*PROBLEM 1*:
Copy word for word the part of the commentary on health insurance costs and bond yields that begins at the words "And with that, the" and ends after "was in office.".
*PROBLEM 2*:
In the health insurance and bond yields commentary, what share of family coverage premiums do companies pay on average in KFF's survey?
*PROBLEM 3*:
List every person named in the commentary on health insurance costs and bond yields.
-- TEXT PROVIDED follows --
Health insurance now costs employers and employees an average of $24,000 per year per employee!
The acceleration in 2023 is particularly threatening to employers amid rising prices for other goods and services. The cost of premiums is typically shared between employers and workers, with companies paying 71% on average for family coverage in KFF’s survey.
“There’s no way to cut it other than to say that’s a huge number,” said Matthew Rae, associate director of KFF’s Health Care Marketplace Program and a co-author of the report. “To a family of four, you’re basically spending pretty close to what a new car costs, just for the year, to keep everybody covered.”
A huge number ALL year that was reported as a NEGATIVE number all year! As those increases continue, they will now be showing up in CPI, assuring CPI inflation rises faster. There is no hiding the truth now.
There is no way out either. This was the Fed’s endgame all along, though it didn’t know it. There simply never was an endgame that would allow them to unwind their balance sheet and normalize interest rates again without bursting (or imploding) all the bubbles they ever created.
And with that, the 10-YR Treasury bond has repriced itself up another seven basis points today to hit and hold at 4.9% from 4.84% at the end of yesterday, and that’s why stocks dove again today, down 333 points on the Dow (-0.98%) and 219 points on the Nasdaq (-1.6%). Inflation and natural bond pricing will do the dirty work from this point on, even if the Fed doesn’t. If the Fed ever fights that, inflation will work harder, and it will win.
“The bar is very high” to the Fed veering from that path, Coronado said.
The rise in yields is threatening to make the untenable fiscal outlook even worse, said former CBO Director Douglas Holtz-Eakin, who advised George W. Bush while he was in office.
“We have a super-interest-sensitive budget,” said Holtz-Eakin, president of the American Action Forum. “If the bond market is starting to decipher more accurately the effective fiscal position of the US, then we’re in trouble.”
We ARE in trouble, and there is no getting out of the building before it collapses.
-- TEXT PROVIDED concluded --
-- EXTRACTED DATA follows --
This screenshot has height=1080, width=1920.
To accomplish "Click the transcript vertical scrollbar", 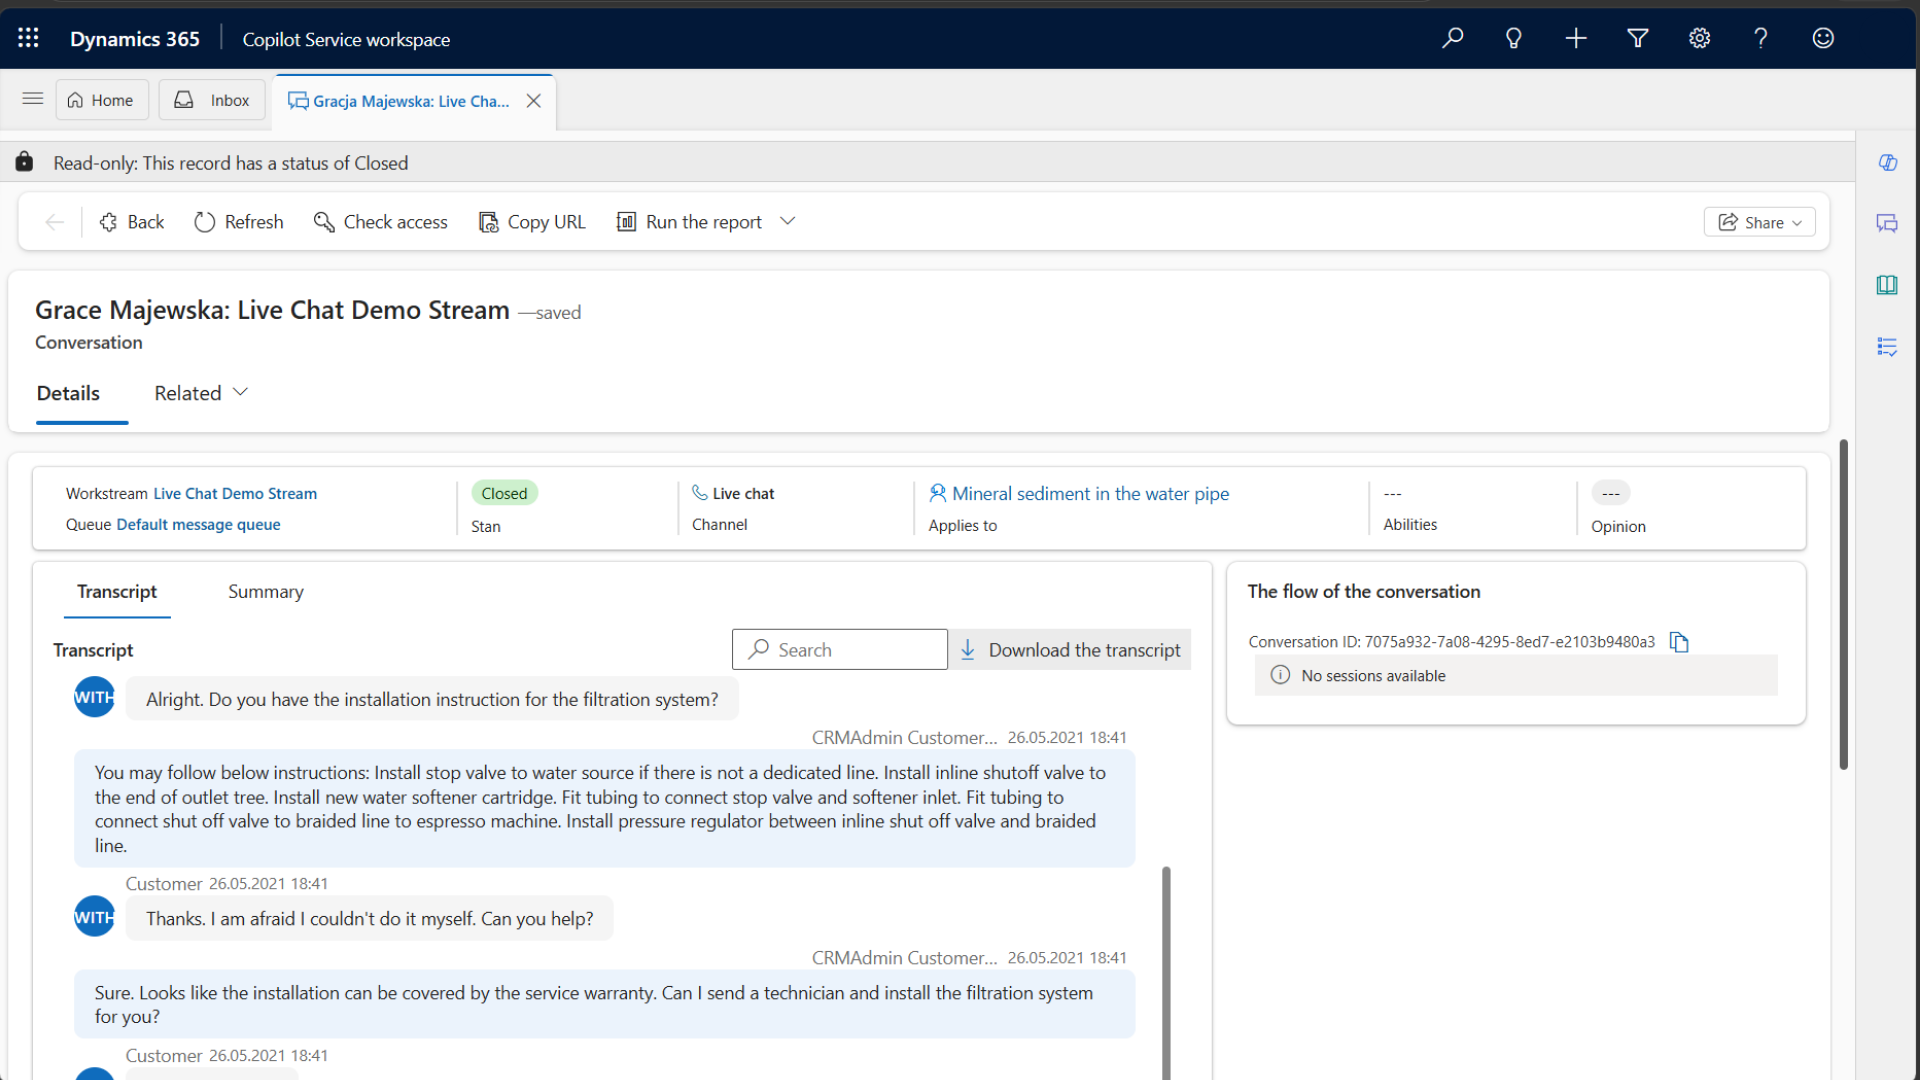I will click(x=1166, y=970).
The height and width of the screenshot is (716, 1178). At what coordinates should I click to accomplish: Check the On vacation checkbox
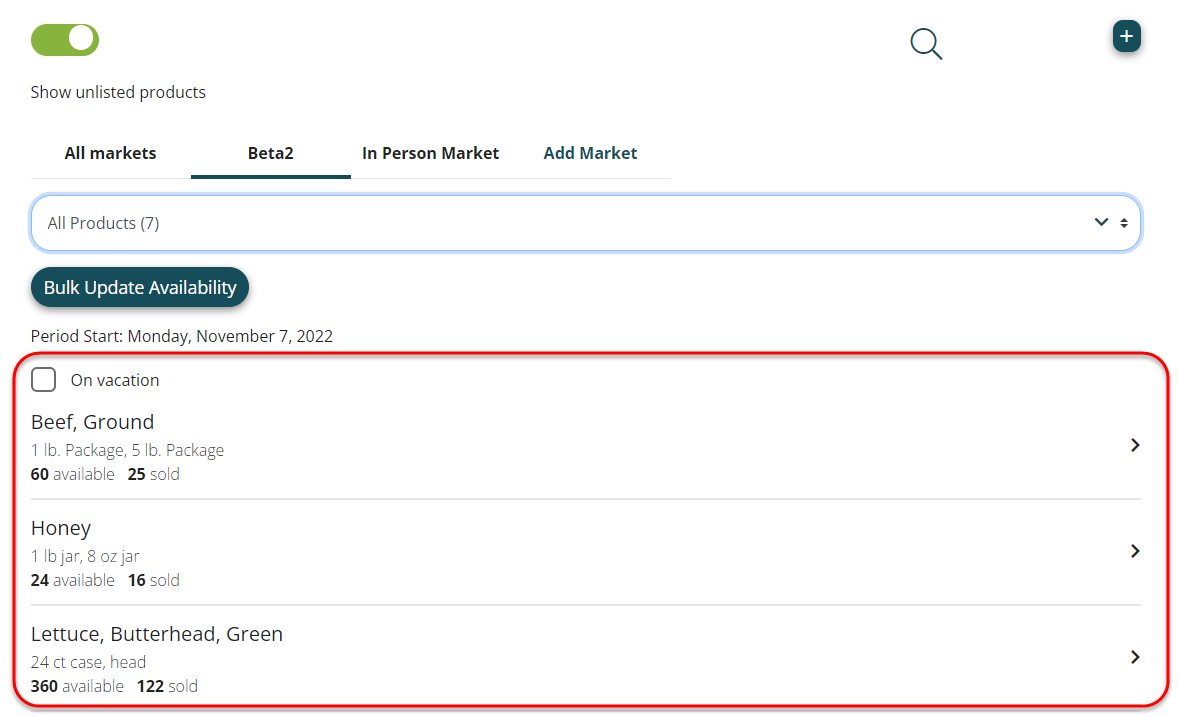44,380
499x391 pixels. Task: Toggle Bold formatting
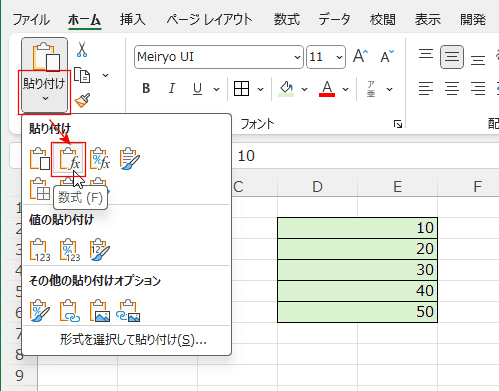click(146, 89)
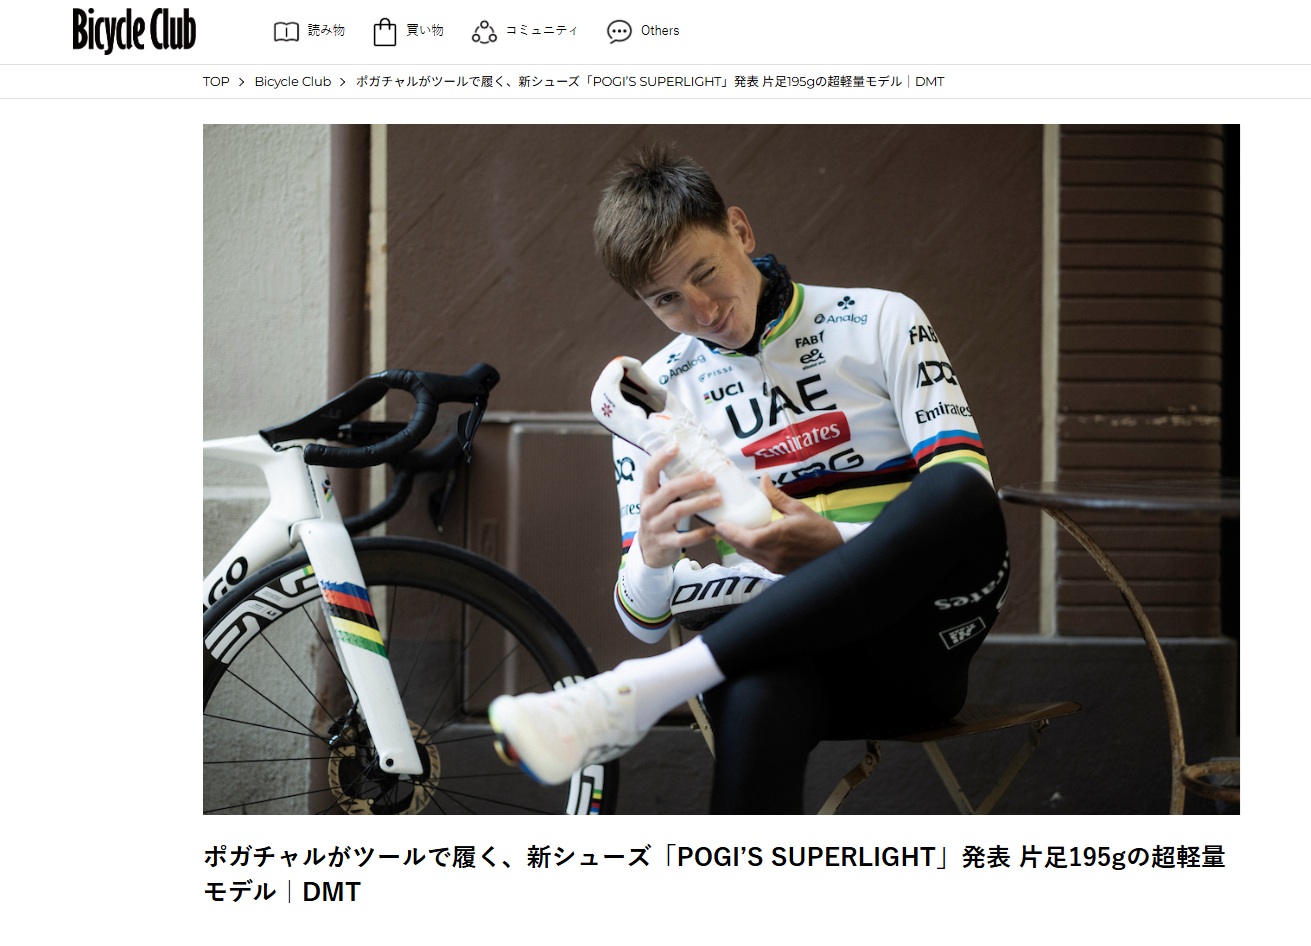Go to TOP in the breadcrumb
The height and width of the screenshot is (946, 1311).
coord(216,82)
-- EXTRACTED DATA concluded --
*WRITTEN REPLY 1*:
And with that, the 10-YR Treasury bond has repriced itself up another seven basis points today to hit and hold at 4.9% from 4.84% at the end of yesterday, and that’s why stocks dove again today, down 333 points on the Dow (-0.98%) and 219 points on the Nasdaq (-1.6%). Inflation and natural bond pricing will do the dirty work from this point on, even if the Fed doesn’t. If the Fed ever fights that, inflation will work harder, and it will win.
“The bar is very high” to the Fed veering from that path, Coronado said.
The rise in yields is threatening to make the untenable fiscal outlook even worse, said former CBO Director Douglas Holtz-Eakin, who advised George W. Bush while he was in office.

*WRITTEN REPLY 2*:
71%

*WRITTEN REPLY 3*:
Matthew Rae
Coronado
Douglas Holtz-Eakin
George W. Bush